特木熱說:“我只想一輩子守著艾敏河和草原……”
祖母說:“守著這兒有什么好的,風吹日曬,一輩子只能和牲口打交道。年輕人還是要走出去……”
可任由祖母怎么說,特木熱只顧起羊圈,修理馬鞍,根本不聽祖母的苦口婆心,最后祖母不得不拿出自己的撒手锏,說:“你要不去烏蘭牧騎,你就自己向你死去的阿爸解釋,說出你的道理。”特木熱這才抬起頭。祖母說:“你就依了阿媽這一回吧,你要知道,阿媽是多么希望你能成為城里人,那樣你的阿爸在天有靈,也會高興的……”
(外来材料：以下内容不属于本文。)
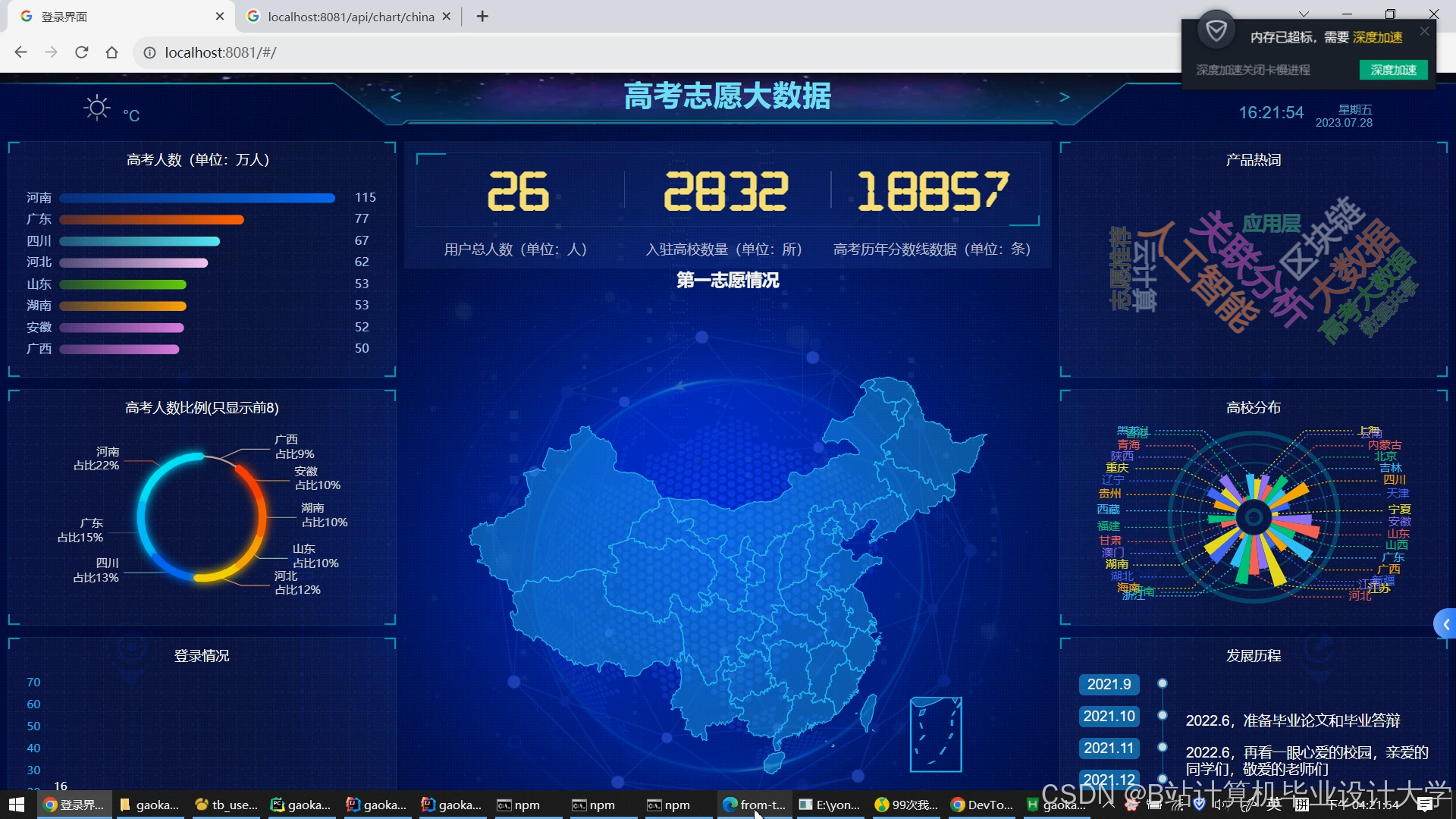Open a new browser tab

pos(482,16)
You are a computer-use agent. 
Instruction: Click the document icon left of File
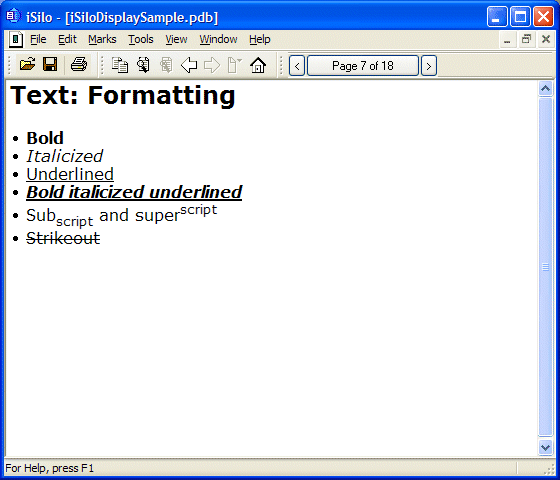(16, 39)
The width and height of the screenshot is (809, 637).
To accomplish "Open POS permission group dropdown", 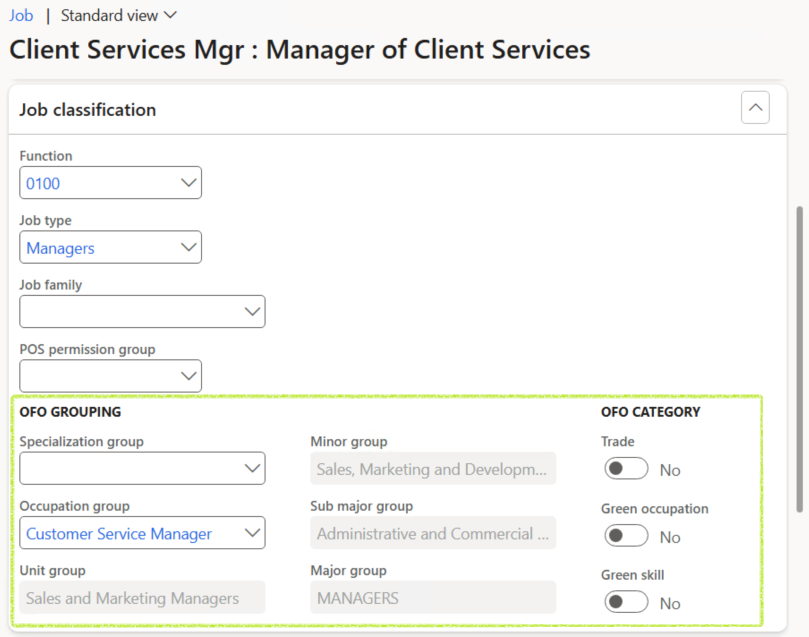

然而,去了城里的特木熱并不開心,他看不下擁擠的街道和林立的遮擋了全部視線的高樓,也吃不慣炒得五顏六色的青菜。我們這兒有很多年輕人都去了城市里生活,少有伯父特木熱這種適應力如此差勁的。特木熱簡直就是一匹馴化不了的野馬,在陌生的城市街頭因為不適應而心煩意亂,橫沖直撞……
后來多愁善感的伯父又瘋狂地愛上了一位長他兩歲的女舞蹈演員,這個女孩子從小在城市長大,與野性十足的特木熱本來格格不入,可又覺得特木熱愣頭愣腦挺新奇,結果與他“一夜情”后又蝴蝶一樣飛去別處采蜜去了。
期間酒醉后的伯父曾經找到這個花枝招展的女孩子,伯父滿臉的苦痛和憔悴,問她:“為什么?”
女孩子說:“什么‘為什么?”’
伯父說:“我做錯什么了?”
女孩子說:“你什么也沒做錯。”
伯父說:“那為什么?”
女孩子就嘻嘻地笑開了,笑夠了說:“你這個人真是的,我又沒說過非要嫁給你,我們這樣不很好嗎?”
伯父說:“這樣不好,我的心都快碎了……”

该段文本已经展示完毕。